The artwork itself was produced on a piece of lindenwood of 74cm long by 62cm wide. Portraiture was a key genre of the Renaissance era, with landscape art still some centuries away from being taken seriously. In most cases artists would be instructed by powerful people to create flattering portraits of themselves in order to help cement the particular person's legacy. Without the modern media that we enjoy today, one's appearance would be lost immediately after death unless you were able to call upon the aid of a respected artist. Additionally, to have yourself linked to some of the biggest names in the art world also helped to boost your own reputation. Despite that, Emperor Maximilian I surely can't have imagined that he would be being dicussed so many centuries later thanks to a painting which he never actually saw himself.

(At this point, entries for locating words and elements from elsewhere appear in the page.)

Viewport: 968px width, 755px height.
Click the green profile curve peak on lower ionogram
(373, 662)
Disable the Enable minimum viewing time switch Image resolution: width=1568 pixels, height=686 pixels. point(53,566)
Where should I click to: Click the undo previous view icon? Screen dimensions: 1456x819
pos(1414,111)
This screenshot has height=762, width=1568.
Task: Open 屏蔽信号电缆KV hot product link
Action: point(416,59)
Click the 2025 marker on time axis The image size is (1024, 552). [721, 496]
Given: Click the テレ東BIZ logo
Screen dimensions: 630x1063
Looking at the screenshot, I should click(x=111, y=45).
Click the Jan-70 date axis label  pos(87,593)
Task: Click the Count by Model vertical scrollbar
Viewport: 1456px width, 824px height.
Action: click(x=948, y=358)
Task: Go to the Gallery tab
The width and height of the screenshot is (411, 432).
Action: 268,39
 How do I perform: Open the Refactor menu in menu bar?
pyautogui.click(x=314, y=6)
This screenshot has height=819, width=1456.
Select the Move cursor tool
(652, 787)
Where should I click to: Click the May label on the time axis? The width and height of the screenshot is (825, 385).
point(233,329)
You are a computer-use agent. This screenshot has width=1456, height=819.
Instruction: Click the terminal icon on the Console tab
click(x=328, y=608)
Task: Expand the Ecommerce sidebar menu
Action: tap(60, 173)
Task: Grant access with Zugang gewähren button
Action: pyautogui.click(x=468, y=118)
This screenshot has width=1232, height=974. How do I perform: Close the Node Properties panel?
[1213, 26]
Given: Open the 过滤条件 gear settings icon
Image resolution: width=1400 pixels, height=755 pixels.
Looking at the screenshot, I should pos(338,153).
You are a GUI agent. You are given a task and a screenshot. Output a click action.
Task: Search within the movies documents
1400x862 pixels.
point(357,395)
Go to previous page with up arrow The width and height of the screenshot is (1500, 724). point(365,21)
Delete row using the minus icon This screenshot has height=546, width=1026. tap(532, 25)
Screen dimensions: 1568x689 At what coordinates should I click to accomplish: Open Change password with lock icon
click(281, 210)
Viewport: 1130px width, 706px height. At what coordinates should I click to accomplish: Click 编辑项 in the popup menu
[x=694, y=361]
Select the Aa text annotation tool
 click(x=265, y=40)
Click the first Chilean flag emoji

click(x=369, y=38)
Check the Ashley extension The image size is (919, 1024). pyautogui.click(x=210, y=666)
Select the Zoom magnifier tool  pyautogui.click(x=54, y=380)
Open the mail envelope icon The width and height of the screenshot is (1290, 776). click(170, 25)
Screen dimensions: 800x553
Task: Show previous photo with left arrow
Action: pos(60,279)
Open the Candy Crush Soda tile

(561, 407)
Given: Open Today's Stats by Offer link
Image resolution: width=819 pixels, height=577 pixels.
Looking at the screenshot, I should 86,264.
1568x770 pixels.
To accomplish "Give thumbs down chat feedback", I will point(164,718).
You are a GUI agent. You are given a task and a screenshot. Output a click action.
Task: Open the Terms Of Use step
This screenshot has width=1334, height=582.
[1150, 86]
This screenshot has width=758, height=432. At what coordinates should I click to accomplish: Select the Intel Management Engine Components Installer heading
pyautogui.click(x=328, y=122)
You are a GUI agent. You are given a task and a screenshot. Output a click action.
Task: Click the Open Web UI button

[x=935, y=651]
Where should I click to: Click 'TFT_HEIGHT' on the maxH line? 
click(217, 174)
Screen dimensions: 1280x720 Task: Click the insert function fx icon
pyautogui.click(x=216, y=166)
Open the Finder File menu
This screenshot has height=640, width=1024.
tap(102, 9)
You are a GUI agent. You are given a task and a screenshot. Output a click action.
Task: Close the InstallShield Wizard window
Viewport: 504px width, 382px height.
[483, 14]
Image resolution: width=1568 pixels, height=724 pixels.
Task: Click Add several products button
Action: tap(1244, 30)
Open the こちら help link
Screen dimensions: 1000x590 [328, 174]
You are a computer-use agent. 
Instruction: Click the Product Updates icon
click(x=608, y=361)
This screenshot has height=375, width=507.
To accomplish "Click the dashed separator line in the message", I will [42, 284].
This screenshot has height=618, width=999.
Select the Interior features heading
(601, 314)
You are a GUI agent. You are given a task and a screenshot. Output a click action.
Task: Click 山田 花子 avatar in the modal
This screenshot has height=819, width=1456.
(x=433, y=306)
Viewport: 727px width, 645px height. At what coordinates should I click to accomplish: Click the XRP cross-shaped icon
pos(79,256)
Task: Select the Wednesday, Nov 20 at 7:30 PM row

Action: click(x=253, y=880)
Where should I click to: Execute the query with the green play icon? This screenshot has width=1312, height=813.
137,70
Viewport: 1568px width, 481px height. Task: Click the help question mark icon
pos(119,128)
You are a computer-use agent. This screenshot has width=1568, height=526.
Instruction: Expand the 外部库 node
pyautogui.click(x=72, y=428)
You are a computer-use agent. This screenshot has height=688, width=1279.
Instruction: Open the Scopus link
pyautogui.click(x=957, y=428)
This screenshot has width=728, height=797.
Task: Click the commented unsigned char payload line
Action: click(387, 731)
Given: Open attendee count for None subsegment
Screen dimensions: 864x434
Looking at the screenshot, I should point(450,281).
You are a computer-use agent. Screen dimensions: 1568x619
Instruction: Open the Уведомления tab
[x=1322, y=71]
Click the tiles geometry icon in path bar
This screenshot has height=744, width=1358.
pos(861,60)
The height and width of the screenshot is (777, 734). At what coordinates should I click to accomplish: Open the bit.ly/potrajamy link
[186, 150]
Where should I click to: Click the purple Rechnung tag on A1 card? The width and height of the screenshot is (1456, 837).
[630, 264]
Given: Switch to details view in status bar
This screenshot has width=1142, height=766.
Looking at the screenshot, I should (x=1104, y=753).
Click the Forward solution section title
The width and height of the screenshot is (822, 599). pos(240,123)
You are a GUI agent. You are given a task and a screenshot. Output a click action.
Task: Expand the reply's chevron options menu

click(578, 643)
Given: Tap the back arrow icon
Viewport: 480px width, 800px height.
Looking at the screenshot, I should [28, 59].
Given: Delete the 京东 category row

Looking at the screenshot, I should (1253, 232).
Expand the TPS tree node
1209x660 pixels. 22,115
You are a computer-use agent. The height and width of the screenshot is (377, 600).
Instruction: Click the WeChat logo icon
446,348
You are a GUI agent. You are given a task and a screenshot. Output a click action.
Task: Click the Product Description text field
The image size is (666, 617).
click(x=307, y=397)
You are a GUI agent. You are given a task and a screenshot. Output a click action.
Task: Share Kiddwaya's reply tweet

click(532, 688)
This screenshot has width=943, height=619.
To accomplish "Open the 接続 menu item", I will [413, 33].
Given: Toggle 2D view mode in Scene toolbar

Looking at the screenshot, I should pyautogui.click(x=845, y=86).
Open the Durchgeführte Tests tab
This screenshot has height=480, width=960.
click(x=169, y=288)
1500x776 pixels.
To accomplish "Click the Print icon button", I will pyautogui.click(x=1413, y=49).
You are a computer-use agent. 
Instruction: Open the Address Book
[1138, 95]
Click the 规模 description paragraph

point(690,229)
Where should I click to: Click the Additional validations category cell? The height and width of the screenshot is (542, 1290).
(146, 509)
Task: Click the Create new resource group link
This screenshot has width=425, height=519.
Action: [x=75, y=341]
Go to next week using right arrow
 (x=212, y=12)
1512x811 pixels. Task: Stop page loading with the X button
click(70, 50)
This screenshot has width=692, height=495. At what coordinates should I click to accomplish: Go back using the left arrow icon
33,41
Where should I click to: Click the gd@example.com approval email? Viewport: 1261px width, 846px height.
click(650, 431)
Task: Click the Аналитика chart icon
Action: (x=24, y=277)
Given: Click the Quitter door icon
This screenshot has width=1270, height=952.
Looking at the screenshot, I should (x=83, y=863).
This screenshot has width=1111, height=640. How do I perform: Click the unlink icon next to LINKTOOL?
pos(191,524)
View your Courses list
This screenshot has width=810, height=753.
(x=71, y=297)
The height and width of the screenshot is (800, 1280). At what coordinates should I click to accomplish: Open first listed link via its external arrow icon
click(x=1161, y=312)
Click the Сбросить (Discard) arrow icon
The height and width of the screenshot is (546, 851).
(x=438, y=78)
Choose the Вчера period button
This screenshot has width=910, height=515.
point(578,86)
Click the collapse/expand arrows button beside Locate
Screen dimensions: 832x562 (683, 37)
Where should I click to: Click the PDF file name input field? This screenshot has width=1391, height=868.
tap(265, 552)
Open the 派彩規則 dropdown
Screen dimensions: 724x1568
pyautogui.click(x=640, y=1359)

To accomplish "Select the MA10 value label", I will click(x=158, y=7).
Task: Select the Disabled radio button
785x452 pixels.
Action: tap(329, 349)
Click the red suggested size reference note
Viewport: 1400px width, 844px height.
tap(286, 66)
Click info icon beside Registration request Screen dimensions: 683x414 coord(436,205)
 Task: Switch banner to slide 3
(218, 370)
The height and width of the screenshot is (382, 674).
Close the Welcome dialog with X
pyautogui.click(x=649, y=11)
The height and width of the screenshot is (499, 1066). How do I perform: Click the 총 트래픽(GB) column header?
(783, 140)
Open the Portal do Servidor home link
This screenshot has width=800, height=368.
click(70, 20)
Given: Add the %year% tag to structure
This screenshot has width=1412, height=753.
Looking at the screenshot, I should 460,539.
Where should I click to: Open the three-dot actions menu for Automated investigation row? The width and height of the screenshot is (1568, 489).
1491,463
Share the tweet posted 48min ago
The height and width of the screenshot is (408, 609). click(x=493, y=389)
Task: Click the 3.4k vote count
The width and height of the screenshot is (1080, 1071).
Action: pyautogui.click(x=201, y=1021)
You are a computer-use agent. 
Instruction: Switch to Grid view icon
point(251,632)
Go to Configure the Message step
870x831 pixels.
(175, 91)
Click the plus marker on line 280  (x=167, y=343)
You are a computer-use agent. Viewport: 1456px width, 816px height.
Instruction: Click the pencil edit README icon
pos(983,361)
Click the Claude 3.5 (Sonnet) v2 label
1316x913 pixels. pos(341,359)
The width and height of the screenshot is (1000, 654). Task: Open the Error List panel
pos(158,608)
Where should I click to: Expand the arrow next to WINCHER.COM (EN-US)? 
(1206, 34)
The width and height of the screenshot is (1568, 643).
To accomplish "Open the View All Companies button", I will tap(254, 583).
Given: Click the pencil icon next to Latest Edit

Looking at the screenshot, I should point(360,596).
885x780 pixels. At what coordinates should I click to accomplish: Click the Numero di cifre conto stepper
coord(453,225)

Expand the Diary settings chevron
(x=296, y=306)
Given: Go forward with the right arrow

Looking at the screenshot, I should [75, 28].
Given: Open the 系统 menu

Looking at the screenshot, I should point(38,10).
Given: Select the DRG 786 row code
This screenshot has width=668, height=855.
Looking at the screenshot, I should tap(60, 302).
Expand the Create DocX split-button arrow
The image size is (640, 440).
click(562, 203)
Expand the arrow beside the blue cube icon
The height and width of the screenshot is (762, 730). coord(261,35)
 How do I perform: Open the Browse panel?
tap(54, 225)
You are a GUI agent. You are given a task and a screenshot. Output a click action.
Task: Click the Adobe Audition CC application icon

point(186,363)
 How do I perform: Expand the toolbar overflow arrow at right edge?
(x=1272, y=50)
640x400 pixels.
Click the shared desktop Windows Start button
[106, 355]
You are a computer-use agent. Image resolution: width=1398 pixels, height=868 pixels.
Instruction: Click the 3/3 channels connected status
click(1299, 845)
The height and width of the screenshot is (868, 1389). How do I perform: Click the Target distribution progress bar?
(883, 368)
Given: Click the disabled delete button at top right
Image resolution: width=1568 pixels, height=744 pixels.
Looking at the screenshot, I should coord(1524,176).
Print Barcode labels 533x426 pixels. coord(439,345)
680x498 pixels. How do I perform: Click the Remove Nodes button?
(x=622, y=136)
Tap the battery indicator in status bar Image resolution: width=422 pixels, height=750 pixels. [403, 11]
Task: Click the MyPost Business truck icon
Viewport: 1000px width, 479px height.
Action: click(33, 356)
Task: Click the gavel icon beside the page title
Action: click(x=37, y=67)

Maximilian I of Austria died in 1519, shortly before this painting was completed. He was a big supporter of the arts and had actually met Durer around seven years earlier and would eventually be placed on the payroll as the emperor started to understand the brilliance of this creative genius, who he put to work on a number of different projects. Prior to his death, Durer had produced several drawings of the emperor which he used as the basis for a number of artworks, including the one found here. This process was not unusual as getting figures such as this to sit when required would often not be possible and so one would have to do the best they could within whatever circumstances came about. Some have suggested that the leader's problems in later life can be spotted through his somewhat solumn expression within this painting, although we don't know for sure how much was altered between the original sitting and this later artwork.